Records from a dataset
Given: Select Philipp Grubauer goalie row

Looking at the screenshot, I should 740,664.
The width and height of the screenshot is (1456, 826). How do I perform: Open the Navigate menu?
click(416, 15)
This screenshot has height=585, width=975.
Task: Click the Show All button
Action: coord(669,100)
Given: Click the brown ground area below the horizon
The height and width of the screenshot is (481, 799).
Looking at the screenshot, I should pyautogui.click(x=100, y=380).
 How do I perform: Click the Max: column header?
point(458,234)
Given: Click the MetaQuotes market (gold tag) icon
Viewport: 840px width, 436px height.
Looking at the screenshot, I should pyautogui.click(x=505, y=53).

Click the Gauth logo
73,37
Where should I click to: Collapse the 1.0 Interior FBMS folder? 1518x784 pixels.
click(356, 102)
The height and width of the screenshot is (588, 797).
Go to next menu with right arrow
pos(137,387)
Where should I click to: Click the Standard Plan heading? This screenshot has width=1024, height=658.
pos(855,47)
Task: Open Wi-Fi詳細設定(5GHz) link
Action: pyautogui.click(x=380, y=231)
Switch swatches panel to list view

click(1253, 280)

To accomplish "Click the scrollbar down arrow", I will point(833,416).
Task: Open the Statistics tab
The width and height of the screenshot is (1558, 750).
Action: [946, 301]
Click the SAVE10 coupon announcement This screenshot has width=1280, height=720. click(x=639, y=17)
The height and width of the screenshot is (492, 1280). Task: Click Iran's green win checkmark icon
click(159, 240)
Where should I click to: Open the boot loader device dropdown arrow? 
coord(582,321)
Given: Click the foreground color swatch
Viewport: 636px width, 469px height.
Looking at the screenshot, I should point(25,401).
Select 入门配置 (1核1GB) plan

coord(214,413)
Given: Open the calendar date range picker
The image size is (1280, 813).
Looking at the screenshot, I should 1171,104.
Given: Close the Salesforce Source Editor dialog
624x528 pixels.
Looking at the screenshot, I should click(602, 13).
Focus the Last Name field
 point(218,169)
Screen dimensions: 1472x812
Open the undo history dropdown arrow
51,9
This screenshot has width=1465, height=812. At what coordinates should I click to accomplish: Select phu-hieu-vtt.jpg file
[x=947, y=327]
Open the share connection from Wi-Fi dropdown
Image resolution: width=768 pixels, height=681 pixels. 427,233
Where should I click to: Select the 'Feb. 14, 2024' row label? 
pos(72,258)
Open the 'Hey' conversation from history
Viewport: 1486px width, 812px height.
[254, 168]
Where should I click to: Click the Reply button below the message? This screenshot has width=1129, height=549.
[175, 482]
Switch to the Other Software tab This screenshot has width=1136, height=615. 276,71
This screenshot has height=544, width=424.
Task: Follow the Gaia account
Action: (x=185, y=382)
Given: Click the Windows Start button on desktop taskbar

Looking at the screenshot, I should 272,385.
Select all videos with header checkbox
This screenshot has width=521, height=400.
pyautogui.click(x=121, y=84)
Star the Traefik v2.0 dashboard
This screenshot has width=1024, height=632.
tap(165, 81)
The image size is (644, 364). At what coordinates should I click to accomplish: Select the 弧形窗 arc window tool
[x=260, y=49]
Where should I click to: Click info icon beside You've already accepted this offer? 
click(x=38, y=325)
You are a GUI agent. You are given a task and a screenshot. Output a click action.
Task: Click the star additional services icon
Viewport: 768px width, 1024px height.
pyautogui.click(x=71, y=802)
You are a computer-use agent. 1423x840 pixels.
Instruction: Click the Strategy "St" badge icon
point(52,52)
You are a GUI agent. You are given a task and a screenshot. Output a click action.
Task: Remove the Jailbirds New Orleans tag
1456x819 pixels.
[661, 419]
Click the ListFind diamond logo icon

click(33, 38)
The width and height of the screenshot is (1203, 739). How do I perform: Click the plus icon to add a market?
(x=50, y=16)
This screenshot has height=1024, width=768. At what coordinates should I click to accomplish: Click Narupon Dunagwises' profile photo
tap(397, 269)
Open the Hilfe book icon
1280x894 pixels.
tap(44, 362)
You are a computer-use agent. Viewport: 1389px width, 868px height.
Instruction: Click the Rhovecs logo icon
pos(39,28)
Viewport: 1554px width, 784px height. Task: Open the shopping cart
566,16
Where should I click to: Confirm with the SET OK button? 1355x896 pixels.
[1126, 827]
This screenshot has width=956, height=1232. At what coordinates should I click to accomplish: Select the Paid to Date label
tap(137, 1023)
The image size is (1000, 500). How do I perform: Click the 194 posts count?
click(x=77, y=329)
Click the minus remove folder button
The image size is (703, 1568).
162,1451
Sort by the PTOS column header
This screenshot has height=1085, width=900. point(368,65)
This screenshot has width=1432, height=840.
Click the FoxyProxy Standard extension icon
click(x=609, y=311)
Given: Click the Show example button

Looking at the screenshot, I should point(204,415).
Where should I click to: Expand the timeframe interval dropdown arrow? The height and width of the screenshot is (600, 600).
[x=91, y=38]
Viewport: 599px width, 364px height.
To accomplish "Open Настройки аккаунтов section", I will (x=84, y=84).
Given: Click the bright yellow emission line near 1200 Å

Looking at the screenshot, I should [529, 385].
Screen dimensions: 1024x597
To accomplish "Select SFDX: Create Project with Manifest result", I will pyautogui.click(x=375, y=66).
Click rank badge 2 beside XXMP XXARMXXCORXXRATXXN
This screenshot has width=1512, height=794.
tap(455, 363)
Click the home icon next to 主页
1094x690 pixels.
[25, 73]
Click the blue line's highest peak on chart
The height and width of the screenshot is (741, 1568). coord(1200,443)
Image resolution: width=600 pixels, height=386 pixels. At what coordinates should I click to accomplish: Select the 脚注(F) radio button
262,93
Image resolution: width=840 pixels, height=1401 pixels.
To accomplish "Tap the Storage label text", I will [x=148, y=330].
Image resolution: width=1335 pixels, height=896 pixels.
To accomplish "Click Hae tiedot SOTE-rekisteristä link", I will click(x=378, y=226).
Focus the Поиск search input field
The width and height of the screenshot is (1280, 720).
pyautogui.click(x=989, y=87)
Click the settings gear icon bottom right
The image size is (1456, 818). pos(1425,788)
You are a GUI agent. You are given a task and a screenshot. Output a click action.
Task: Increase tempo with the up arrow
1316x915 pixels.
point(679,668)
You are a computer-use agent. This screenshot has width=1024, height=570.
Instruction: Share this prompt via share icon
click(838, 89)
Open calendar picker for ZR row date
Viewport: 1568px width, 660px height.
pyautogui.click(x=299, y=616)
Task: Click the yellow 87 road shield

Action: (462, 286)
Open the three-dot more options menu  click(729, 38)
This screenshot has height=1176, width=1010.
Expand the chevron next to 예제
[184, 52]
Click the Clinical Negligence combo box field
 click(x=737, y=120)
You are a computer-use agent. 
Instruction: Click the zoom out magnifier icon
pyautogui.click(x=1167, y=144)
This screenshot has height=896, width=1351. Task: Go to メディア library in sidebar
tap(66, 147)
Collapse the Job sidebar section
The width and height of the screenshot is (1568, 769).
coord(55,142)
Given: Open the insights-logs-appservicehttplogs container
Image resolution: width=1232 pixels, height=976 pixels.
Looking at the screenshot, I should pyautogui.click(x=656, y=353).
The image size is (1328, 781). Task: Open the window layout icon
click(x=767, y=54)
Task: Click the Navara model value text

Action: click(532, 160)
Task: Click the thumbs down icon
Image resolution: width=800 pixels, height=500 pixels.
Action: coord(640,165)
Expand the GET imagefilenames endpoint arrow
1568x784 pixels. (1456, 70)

Short task >>
Repeat every line of the listing above exactly as it appears.

Response to this task >>
Given: Select Philipp Grubauer goalie row

Looking at the screenshot, I should 740,664.
The width and height of the screenshot is (1456, 826). How do I perform: Open the Navigate menu?
click(416, 15)
This screenshot has height=585, width=975.
Task: Click the Show All button
Action: coord(669,100)
Given: Click the brown ground area below the horizon
The height and width of the screenshot is (481, 799).
Looking at the screenshot, I should pyautogui.click(x=100, y=380).
 How do I perform: Click the Max: column header?
point(458,234)
Given: Click the MetaQuotes market (gold tag) icon
Viewport: 840px width, 436px height.
Looking at the screenshot, I should pyautogui.click(x=505, y=53).

Click the Gauth logo
73,37
Where should I click to: Collapse the 1.0 Interior FBMS folder? 1518x784 pixels.
click(356, 102)
The height and width of the screenshot is (588, 797).
Go to next menu with right arrow
pos(137,387)
Where should I click to: Click the Standard Plan heading? This screenshot has width=1024, height=658.
pos(855,47)
Task: Open Wi-Fi詳細設定(5GHz) link
Action: pyautogui.click(x=380, y=231)
Switch swatches panel to list view

click(1253, 280)

To accomplish "Click the scrollbar down arrow", I will point(833,416).
Task: Open the Statistics tab
The width and height of the screenshot is (1558, 750).
Action: [946, 301]
Click the SAVE10 coupon announcement This screenshot has width=1280, height=720. click(x=639, y=17)
The height and width of the screenshot is (492, 1280). Task: Click Iran's green win checkmark icon
click(159, 240)
Where should I click to: Open the boot loader device dropdown arrow? 
coord(582,321)
Given: Click the foreground color swatch
Viewport: 636px width, 469px height.
Looking at the screenshot, I should point(25,401).
Select 入门配置 (1核1GB) plan

coord(214,413)
Given: Open the calendar date range picker
The image size is (1280, 813).
Looking at the screenshot, I should 1171,104.
Given: Close the Salesforce Source Editor dialog
624x528 pixels.
Looking at the screenshot, I should click(602, 13).
Focus the Last Name field
 point(218,169)
Screen dimensions: 1472x812
Open the undo history dropdown arrow
51,9
This screenshot has width=1465, height=812. At what coordinates should I click to accomplish: Select phu-hieu-vtt.jpg file
[x=947, y=327]
Open the share connection from Wi-Fi dropdown
Image resolution: width=768 pixels, height=681 pixels. 427,233
Where should I click to: Select the 'Feb. 14, 2024' row label? 
pos(72,258)
Open the 'Hey' conversation from history
Viewport: 1486px width, 812px height.
[254, 168]
Where should I click to: Click the Reply button below the message? This screenshot has width=1129, height=549.
[175, 482]
Switch to the Other Software tab This screenshot has width=1136, height=615. 276,71
This screenshot has height=544, width=424.
Task: Follow the Gaia account
Action: (x=185, y=382)
Given: Click the Windows Start button on desktop taskbar

Looking at the screenshot, I should 272,385.
Select all videos with header checkbox
This screenshot has width=521, height=400.
pyautogui.click(x=121, y=84)
Star the Traefik v2.0 dashboard
This screenshot has width=1024, height=632.
tap(165, 81)
The image size is (644, 364). At what coordinates should I click to accomplish: Select the 弧形窗 arc window tool
[x=260, y=49]
Where should I click to: Click info icon beside You've already accepted this offer? 
click(x=38, y=325)
You are a GUI agent. You are given a task and a screenshot. Output a click action.
Task: Click the star additional services icon
Viewport: 768px width, 1024px height.
pyautogui.click(x=71, y=802)
You are a computer-use agent. 1423x840 pixels.
Instruction: Click the Strategy "St" badge icon
point(52,52)
You are a GUI agent. You are given a task and a screenshot. Output a click action.
Task: Remove the Jailbirds New Orleans tag
1456x819 pixels.
[661, 419]
Click the ListFind diamond logo icon

click(33, 38)
The width and height of the screenshot is (1203, 739). How do I perform: Click the plus icon to add a market?
(x=50, y=16)
This screenshot has height=1024, width=768. At what coordinates should I click to accomplish: Click Narupon Dunagwises' profile photo
tap(397, 269)
Open the Hilfe book icon
1280x894 pixels.
tap(44, 362)
You are a computer-use agent. Viewport: 1389px width, 868px height.
Instruction: Click the Rhovecs logo icon
pos(39,28)
Viewport: 1554px width, 784px height. Task: Open the shopping cart
566,16
Where should I click to: Confirm with the SET OK button? 1355x896 pixels.
[1126, 827]
This screenshot has width=956, height=1232. At what coordinates should I click to accomplish: Select the Paid to Date label
tap(137, 1023)
The image size is (1000, 500). How do I perform: Click the 194 posts count?
click(x=77, y=329)
Click the minus remove folder button
The image size is (703, 1568).
162,1451
Sort by the PTOS column header
This screenshot has height=1085, width=900. point(368,65)
This screenshot has width=1432, height=840.
Click the FoxyProxy Standard extension icon
click(x=609, y=311)
Given: Click the Show example button

Looking at the screenshot, I should point(204,415).
Where should I click to: Expand the timeframe interval dropdown arrow? The height and width of the screenshot is (600, 600).
[x=91, y=38]
Viewport: 599px width, 364px height.
To accomplish "Open Настройки аккаунтов section", I will (x=84, y=84).
Given: Click the bright yellow emission line near 1200 Å

Looking at the screenshot, I should [529, 385].
Screen dimensions: 1024x597
To accomplish "Select SFDX: Create Project with Manifest result", I will pyautogui.click(x=375, y=66).
Click rank badge 2 beside XXMP XXARMXXCORXXRATXXN
This screenshot has width=1512, height=794.
tap(455, 363)
Click the home icon next to 主页
1094x690 pixels.
[25, 73]
Click the blue line's highest peak on chart
The height and width of the screenshot is (741, 1568). coord(1200,443)
Image resolution: width=600 pixels, height=386 pixels. At what coordinates should I click to accomplish: Select the 脚注(F) radio button
262,93
Image resolution: width=840 pixels, height=1401 pixels.
To accomplish "Tap the Storage label text", I will [x=148, y=330].
Image resolution: width=1335 pixels, height=896 pixels.
To accomplish "Click Hae tiedot SOTE-rekisteristä link", I will click(x=378, y=226).
Focus the Поиск search input field
The width and height of the screenshot is (1280, 720).
pyautogui.click(x=989, y=87)
Click the settings gear icon bottom right
The image size is (1456, 818). pos(1425,788)
You are a GUI agent. You are given a task and a screenshot. Output a click action.
Task: Increase tempo with the up arrow
1316x915 pixels.
point(679,668)
You are a computer-use agent. This screenshot has width=1024, height=570.
Instruction: Share this prompt via share icon
click(838, 89)
Open calendar picker for ZR row date
Viewport: 1568px width, 660px height.
pyautogui.click(x=299, y=616)
Task: Click the yellow 87 road shield

Action: (462, 286)
Open the three-dot more options menu  click(729, 38)
This screenshot has height=1176, width=1010.
Expand the chevron next to 예제
[184, 52]
Click the Clinical Negligence combo box field
 click(x=737, y=120)
You are a computer-use agent. 
Instruction: Click the zoom out magnifier icon
pyautogui.click(x=1167, y=144)
This screenshot has height=896, width=1351. Task: Go to メディア library in sidebar
tap(66, 147)
Collapse the Job sidebar section
The width and height of the screenshot is (1568, 769).
coord(55,142)
Given: Open the insights-logs-appservicehttplogs container
Image resolution: width=1232 pixels, height=976 pixels.
Looking at the screenshot, I should pyautogui.click(x=656, y=353).
The image size is (1328, 781). Task: Open the window layout icon
click(x=767, y=54)
Task: Click the Navara model value text

Action: click(532, 160)
Task: Click the thumbs down icon
Image resolution: width=800 pixels, height=500 pixels.
Action: coord(640,165)
Expand the GET imagefilenames endpoint arrow
1568x784 pixels. (1456, 70)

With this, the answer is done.